WORK ITEM — Go to the line with "You are a computer-use agent." in the records below, then output it and each following line exactly, up to and including the line with "Given: Reload the capture file icon". Skip pictures and add nothing.
[Opening PROVIDED DATA section]
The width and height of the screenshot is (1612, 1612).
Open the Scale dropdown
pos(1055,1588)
[Closing PROVIDED DATA section]
[Opening PROVIDED DATA section]
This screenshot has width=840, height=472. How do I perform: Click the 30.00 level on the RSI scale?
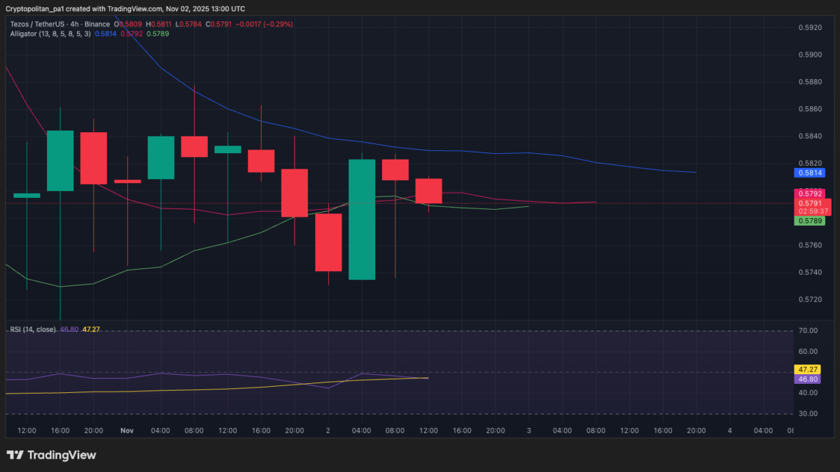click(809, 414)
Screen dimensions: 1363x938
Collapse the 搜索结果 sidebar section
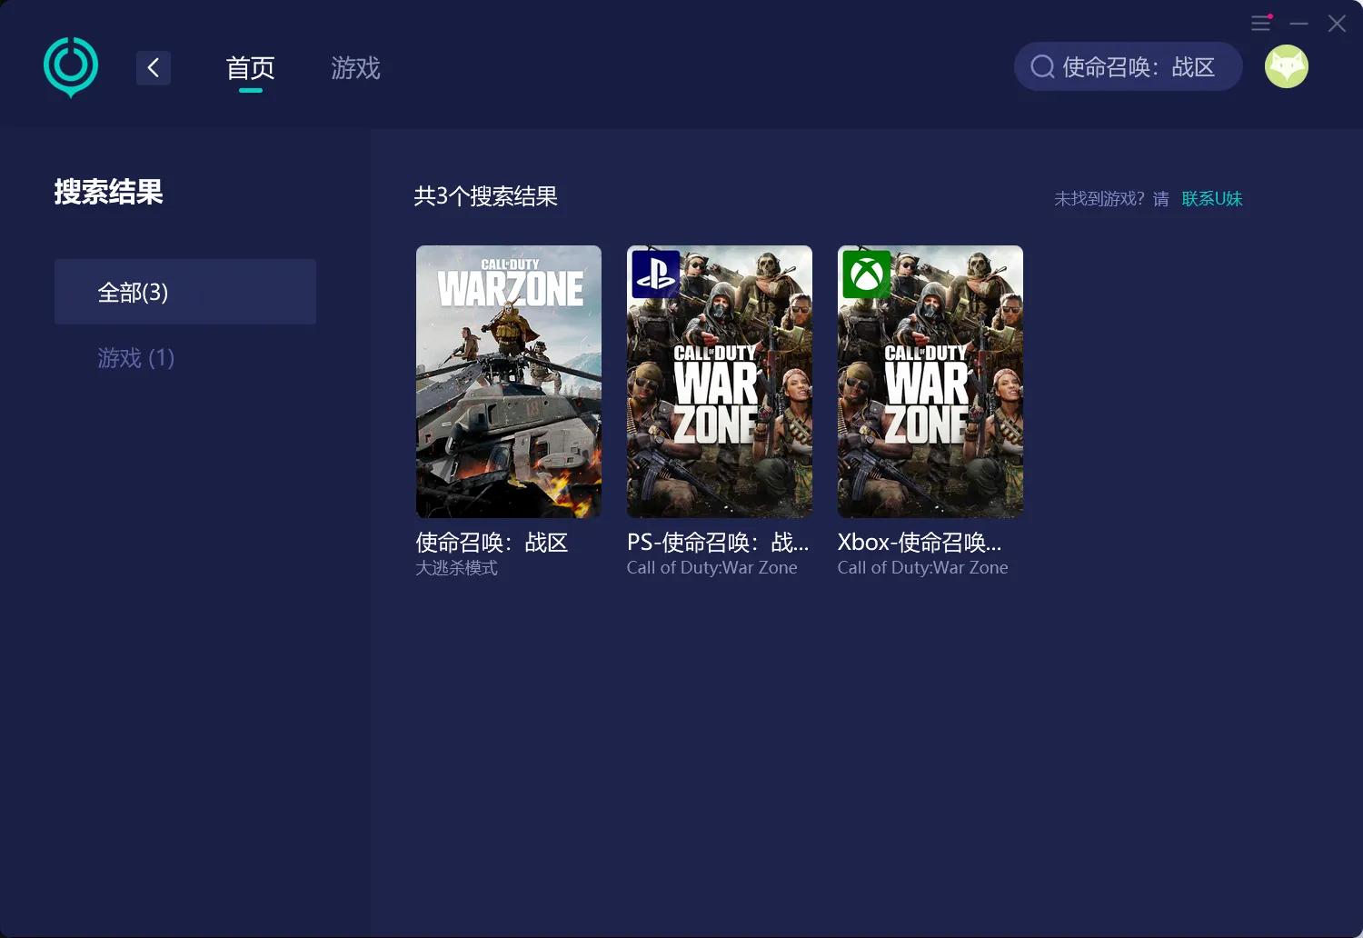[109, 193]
[Closing PROVIDED DATA section]
[Opening PROVIDED DATA section]
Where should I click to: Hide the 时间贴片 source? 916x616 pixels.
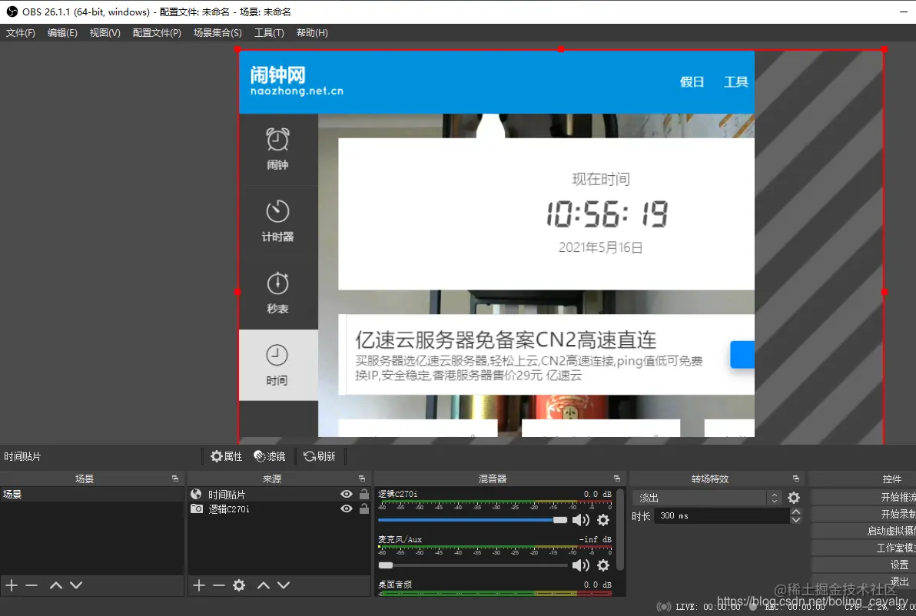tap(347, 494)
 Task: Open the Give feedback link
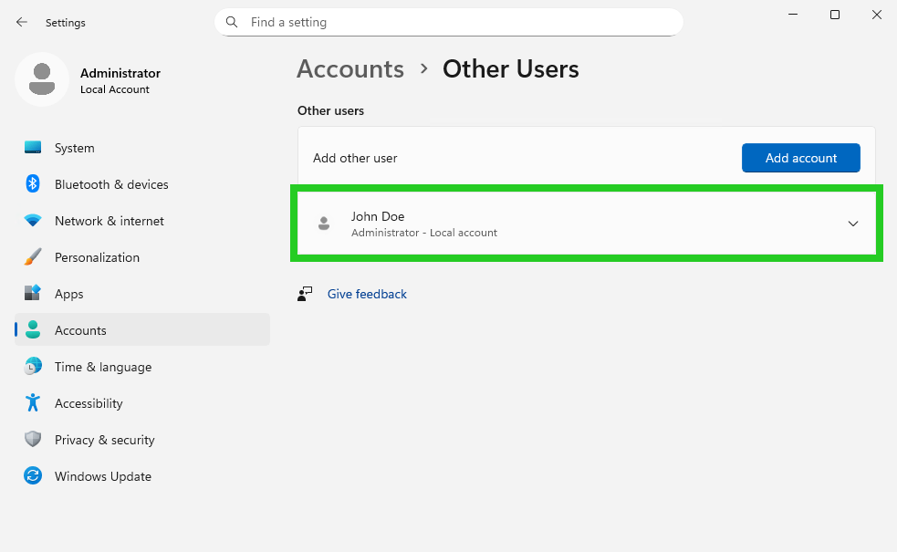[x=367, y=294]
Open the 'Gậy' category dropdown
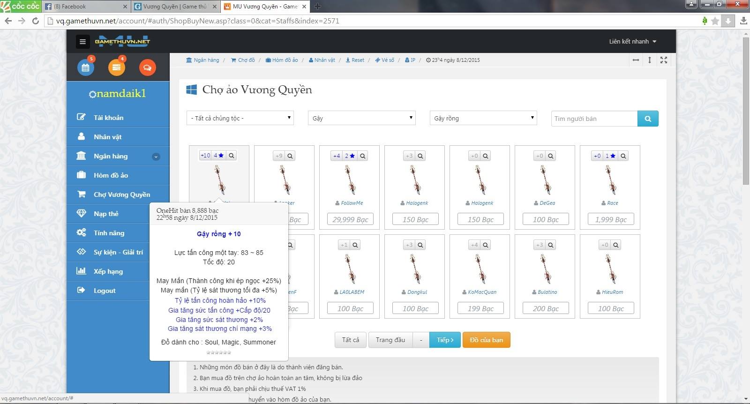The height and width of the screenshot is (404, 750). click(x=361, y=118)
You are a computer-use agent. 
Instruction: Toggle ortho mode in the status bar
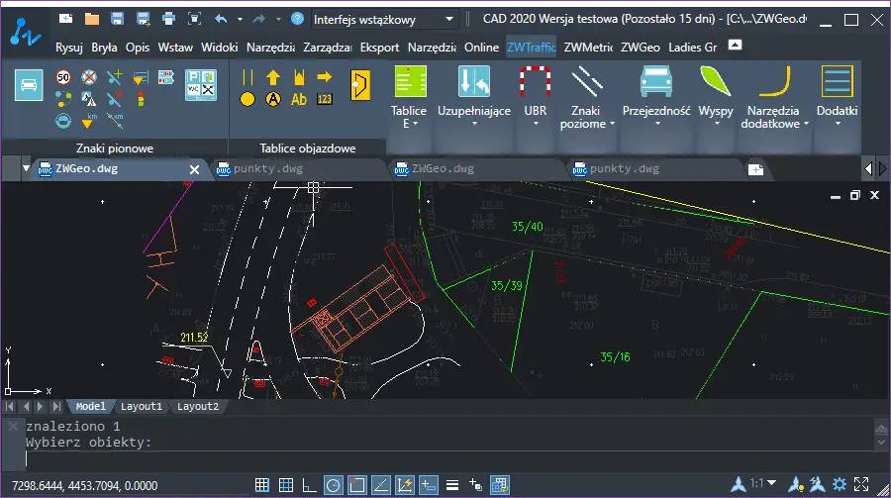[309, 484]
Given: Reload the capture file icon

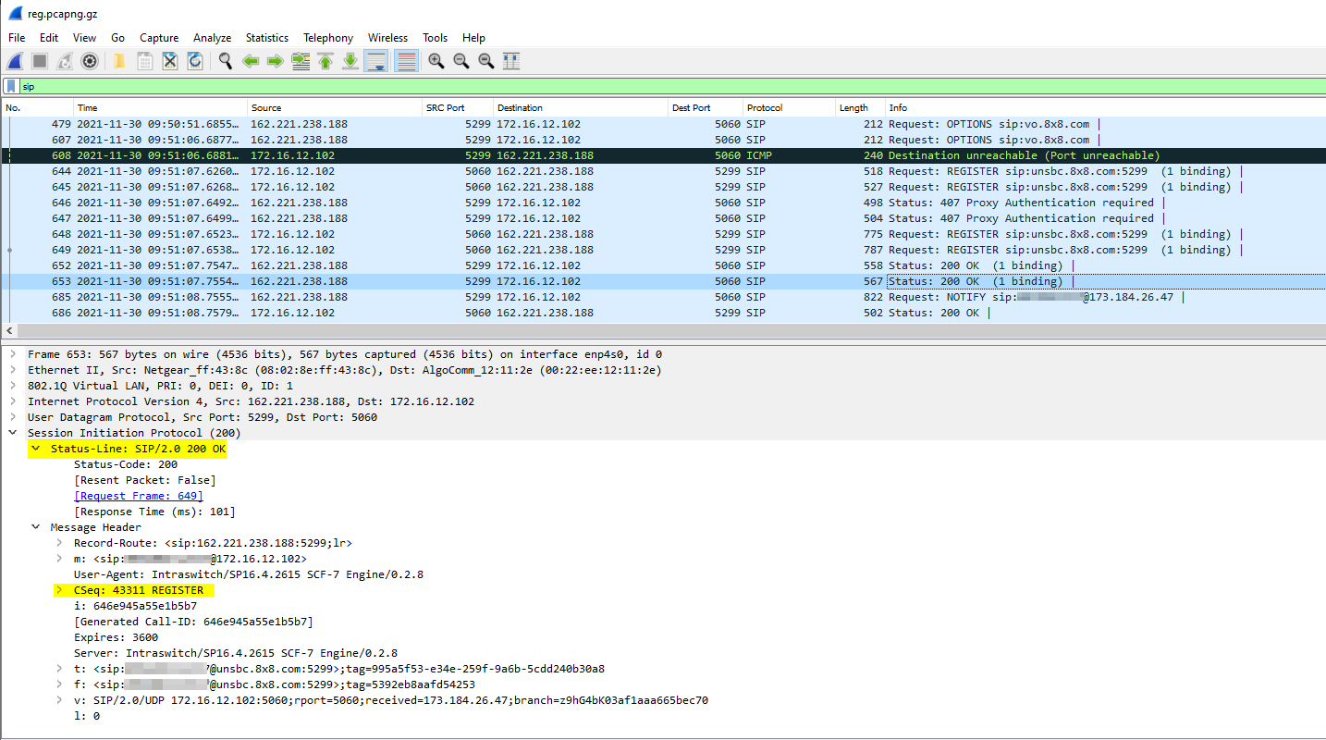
[Closing PROVIDED DATA section]
COMPLETED TASK —
You are a computer-use agent. 
Instruction: Toggle ortho mode in the status bar
[309, 484]
Given: Reload the capture file icon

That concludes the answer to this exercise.